Justice League: Crisis on Infinite Earths - Part Two. The film will be released on digital, 4K UHD, and Blu-ray Tuesday, April 23.
If any DC Comics storyline merits a three-part, animated adaptation, it’s Crisis on Infinite Earths. The continuity-correcting crossover is a sprawling epic jam-packed with characters from many worlds. There’s a lot of material to work through, and a great many moving parts to juggle, so a trilogy avoids the compression and pacing problems that so often plague DC’s direct-to-video animated movies. But though Crisis on Infinite Earths - Part Two has ample room in which to work, it never actually creates the sense that these events matter. It’s a Crisis without any feeling.
Or history, for that matter.
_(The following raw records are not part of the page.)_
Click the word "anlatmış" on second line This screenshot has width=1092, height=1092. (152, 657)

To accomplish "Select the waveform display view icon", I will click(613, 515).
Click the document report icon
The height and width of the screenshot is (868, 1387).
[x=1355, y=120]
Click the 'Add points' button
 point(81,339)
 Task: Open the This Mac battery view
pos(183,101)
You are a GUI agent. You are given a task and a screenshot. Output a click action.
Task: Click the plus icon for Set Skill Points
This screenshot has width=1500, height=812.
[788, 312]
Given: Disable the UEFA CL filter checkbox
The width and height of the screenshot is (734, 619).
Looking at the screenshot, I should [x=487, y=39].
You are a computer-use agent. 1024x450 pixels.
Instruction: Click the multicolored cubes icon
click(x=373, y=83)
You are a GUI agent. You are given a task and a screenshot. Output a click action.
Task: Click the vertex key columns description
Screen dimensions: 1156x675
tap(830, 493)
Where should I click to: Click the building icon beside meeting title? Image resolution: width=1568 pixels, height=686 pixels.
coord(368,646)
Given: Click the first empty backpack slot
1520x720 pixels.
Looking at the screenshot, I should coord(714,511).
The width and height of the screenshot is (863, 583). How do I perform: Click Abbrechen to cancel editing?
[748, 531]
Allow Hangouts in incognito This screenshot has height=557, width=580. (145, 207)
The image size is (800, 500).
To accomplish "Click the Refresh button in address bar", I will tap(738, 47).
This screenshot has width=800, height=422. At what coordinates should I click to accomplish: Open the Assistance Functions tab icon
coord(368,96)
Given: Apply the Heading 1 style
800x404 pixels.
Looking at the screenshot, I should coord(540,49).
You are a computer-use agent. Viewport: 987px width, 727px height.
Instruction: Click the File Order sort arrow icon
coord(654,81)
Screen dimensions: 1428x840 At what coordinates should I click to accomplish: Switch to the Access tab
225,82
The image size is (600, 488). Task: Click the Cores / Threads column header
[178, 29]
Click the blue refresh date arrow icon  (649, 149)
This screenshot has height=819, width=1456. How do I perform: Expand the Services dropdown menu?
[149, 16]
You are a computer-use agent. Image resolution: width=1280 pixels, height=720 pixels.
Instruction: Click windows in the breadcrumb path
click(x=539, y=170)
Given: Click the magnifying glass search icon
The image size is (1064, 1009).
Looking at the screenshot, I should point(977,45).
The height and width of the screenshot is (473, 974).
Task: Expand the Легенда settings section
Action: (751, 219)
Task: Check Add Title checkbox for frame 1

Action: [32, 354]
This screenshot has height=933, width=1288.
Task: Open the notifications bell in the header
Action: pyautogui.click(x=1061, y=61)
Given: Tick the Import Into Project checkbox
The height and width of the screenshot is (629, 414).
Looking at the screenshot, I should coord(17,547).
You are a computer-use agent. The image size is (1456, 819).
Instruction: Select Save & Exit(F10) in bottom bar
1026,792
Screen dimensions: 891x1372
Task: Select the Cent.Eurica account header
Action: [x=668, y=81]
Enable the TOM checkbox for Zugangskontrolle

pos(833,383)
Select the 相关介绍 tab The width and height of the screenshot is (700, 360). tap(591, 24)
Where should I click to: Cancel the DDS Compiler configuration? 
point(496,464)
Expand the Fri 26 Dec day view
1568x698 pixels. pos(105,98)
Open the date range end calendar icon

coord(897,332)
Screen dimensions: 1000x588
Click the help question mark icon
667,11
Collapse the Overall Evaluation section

This Crisis adaptation caps off the most recent offshoot of the DC Universe Animated Original Movies brand – the so-called Tomorrowverse – whose previous entries had taken a slow-burn approach, focusing on younger, inexperienced versions of its well-known heroes. But 2020’s Superman: Man of Tomorrow, 2021’s Batman: The Long Halloween two-parter, and their follow-ups are shaky foundations for a Crisis. The lack of established lore and a wide cast of heroes was sorely felt in Crisis Part One, and little has changed in Part Two.
Even as it depicts a ragtag group of heroes fighting a losing battle to stave off the end of existence, the film struggles to create a sense of stakes. It doesn’t help that so much of Part Two is built around sequences of heroes defending anti-antimatter wave towers from rampaging supervillains or endless hordes of Shadow Demons. These scenes quickly grow tedious, making Part Two very much the bland connective tissue linking Crisis on Infinite Earths’ opening and closing acts.
It would help if the action scenes were more exciting in the animation and choreography departments. Instead, these battles are stiff and lifeless. I actually like the overall look and style of the Tomorrowverse, with its thick black lines and vivid, comic book-y colors, and the way all of these films share a unified aesthetic. But in motion, Crisis Part Two is stiff, flat, and unengaging.
For all its faults, Part One at least made the wise choice to anchor its story in the specific character of Barry Allen. While that resulted in a movie with too many nonlinear time jumps, it still had Barry’s emotional journey as a throughline. It belatedly established a sense of legacy for Barry as it explored the key moments of his relationship with Iris and their ultimate, shared sacrifice.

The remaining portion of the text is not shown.